* **TEXT PASSAGE**
<<<<
1. Presentation

Characterization of the technique

Description of the technique:

The water supply by irrigation aims to lift, partially or totally, the limiting factor of water supply to crops. Irrigation also has an effect, favorable or unfavorable, on certain pests.

Implementation period On established crop

Spatial scale of implementation Farm

Application of the technique to...

All crops: Easily generalizable

Irrigation can potentially be applied to all crops, but its interest varies from one crop to another. It depends on (1) the crop's sensitivity to water stress, (2) the timing of the crop cycle relative to water availability, and (3) the positive or negative effect of irrigation on pests affecting the crops.

All soil types: Easily generalizable

Irrigation can potentially be applied to all soil types, but its interest strongly depends on the soil available water capacity.

All climatic contexts: Easily generalizable

Irrigation can potentially be applied to all climatic contexts, but its interest depends on the frequency of dry climatic episodes.

Regulation

Depending on territories and climatic factors, water restrictions may be decreed and limit or even prohibit the use of irrigation.

2. Services provided by the technique

3. Effects on the sustainability of the cropping system

"Environmental" criteria

Effect on air quality: Decreasing

pesticide emissions: NEUTRAL

GHG emissions: INCREASING

Effect on water quality: Variable

pesticides: VARIABLE

Effect on fossil resource consumption: Increasing

fossil energy consumption: INCREASING

Other: No effect (neutral)
>>>>
* **DATA LISTING**
<<<<
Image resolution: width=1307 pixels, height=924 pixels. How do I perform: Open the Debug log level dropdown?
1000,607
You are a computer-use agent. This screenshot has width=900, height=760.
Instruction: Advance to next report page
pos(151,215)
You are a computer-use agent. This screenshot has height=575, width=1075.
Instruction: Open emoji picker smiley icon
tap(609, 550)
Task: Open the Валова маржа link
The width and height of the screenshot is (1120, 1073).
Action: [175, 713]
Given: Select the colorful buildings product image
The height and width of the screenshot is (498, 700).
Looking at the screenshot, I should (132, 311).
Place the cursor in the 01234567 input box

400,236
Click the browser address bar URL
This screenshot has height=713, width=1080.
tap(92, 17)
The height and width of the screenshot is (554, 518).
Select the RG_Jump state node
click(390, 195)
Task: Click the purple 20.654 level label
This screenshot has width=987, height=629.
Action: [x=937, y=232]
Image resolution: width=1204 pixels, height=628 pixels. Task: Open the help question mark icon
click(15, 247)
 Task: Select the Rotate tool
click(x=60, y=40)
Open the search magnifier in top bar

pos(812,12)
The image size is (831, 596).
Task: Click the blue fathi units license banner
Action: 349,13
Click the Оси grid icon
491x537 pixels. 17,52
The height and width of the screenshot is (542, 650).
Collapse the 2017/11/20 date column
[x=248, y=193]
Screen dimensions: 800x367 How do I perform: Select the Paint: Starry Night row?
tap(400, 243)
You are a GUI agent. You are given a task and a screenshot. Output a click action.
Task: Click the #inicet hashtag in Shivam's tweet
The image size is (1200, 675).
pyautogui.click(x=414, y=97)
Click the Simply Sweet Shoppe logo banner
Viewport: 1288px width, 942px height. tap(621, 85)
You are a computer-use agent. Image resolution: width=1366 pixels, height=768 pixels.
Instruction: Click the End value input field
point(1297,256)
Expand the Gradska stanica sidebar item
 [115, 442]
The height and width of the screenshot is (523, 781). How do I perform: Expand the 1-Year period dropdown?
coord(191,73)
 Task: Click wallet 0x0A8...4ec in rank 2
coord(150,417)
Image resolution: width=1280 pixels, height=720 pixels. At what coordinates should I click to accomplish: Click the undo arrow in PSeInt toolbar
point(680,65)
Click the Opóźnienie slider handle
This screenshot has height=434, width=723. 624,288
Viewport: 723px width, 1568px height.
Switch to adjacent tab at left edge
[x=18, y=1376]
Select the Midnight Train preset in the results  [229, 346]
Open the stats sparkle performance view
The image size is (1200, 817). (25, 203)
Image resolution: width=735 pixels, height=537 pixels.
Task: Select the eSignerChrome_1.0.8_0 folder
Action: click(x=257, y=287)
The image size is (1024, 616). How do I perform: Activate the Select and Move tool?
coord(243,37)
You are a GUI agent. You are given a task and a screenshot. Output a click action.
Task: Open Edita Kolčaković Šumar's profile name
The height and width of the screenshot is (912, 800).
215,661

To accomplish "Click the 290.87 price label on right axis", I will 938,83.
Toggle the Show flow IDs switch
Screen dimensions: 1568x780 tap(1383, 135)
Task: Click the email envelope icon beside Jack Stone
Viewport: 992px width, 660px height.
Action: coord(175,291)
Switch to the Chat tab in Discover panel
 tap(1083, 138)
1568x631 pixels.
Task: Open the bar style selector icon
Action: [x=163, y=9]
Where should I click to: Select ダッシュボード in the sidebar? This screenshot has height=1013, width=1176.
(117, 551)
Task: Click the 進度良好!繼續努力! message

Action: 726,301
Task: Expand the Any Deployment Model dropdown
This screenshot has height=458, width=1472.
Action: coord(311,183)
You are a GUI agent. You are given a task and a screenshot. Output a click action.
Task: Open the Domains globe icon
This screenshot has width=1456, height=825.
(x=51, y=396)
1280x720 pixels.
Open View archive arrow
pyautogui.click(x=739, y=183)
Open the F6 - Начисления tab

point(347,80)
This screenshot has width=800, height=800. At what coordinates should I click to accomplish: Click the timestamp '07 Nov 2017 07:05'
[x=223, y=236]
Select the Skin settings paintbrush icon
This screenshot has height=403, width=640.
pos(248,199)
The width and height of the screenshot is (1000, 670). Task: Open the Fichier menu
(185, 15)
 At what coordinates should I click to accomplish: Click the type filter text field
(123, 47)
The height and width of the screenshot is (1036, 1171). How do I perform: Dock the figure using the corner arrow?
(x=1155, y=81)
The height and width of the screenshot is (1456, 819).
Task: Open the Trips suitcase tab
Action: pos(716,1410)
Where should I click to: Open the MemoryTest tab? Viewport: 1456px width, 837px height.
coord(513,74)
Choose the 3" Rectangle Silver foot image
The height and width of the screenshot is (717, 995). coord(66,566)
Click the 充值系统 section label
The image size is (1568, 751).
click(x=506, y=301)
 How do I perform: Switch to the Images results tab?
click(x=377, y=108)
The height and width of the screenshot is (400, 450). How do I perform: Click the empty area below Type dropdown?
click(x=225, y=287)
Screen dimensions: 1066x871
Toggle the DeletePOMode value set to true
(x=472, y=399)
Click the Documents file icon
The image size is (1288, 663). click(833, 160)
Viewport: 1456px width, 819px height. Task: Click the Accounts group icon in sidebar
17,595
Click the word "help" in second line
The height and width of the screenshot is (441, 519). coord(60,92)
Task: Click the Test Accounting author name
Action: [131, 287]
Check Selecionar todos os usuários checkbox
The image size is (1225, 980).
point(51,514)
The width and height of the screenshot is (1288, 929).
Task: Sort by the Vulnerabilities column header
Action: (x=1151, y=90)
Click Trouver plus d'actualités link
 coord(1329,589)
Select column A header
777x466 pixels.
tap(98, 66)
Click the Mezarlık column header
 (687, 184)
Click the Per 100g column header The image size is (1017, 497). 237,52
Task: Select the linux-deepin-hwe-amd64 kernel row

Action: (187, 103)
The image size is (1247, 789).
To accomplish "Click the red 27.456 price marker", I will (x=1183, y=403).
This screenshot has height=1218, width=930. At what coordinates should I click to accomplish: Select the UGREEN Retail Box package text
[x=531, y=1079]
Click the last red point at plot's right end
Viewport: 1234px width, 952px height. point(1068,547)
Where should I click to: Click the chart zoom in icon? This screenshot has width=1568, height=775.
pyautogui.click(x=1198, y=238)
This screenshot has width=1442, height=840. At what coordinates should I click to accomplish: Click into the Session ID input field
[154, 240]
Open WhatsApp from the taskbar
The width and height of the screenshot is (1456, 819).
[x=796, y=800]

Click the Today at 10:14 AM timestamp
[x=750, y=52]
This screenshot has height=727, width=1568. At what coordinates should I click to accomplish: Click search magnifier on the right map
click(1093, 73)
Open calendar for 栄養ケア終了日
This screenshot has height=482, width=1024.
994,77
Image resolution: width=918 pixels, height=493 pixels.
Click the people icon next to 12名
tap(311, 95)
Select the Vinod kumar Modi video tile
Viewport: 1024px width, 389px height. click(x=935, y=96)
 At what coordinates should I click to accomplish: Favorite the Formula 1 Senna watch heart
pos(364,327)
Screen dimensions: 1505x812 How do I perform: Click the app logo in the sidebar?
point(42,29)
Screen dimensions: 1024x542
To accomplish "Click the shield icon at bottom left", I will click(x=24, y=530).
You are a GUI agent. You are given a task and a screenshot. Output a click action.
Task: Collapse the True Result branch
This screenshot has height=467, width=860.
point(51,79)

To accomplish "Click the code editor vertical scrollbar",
>>>>
* **WRITTEN TASK 1**
In the irrigation text, shorten the paragraph beginning "Irrigation can potentially be applied to all crops" into a brief list that keeps its main facts.
* **WRITTEN TASK 2**
Resume the irrigation text after its last line, continuing in the same format.

* **TASK ANSWER 1**
Irrigation can be applied to all crops, but how useful it is varies by crop, depending on:
- the crop's sensitivity to water stress
- when the crop cycle falls relative to water availability
- whether irrigation helps or harms the pests affecting the crop

* **TASK ANSWER 2**
Irrigation has a variable impact on the risks of pollutant transfer to water. It promotes the uptake by the crop of nitrogen fertilization and soil nitrogen supplies and thus helps minimize nitrogen residues at the start of the drainage period. However, excessive water supply generates drainage and runoff and causes transfers of nitrogen, phosphorus, or pesticide residues to water.

Irrigation leads to an increase in greenhouse gas emissions linked to the energy consumed for pumping (if thermal engine) or moving the reels. Moreover, irrigation can cause anoxic conditions at the soil surface favorable to nitrous oxide emissions by denitrification.

Fossil energy consumption also increases due to pumping, and possibly moving the reels.

"Agronomic" criteria

Productivity: Increasing

Irrigation primarily prevents or reduces losses due to water stress, but it also prevents losses due to pests for which no chemical control solution is available (example: green stink bug on soybean).

Soil fertility: No effect (neutral)

Water stress: Decreasing

Irrigation aims to compensate for water deficits related to insufficient rainfall.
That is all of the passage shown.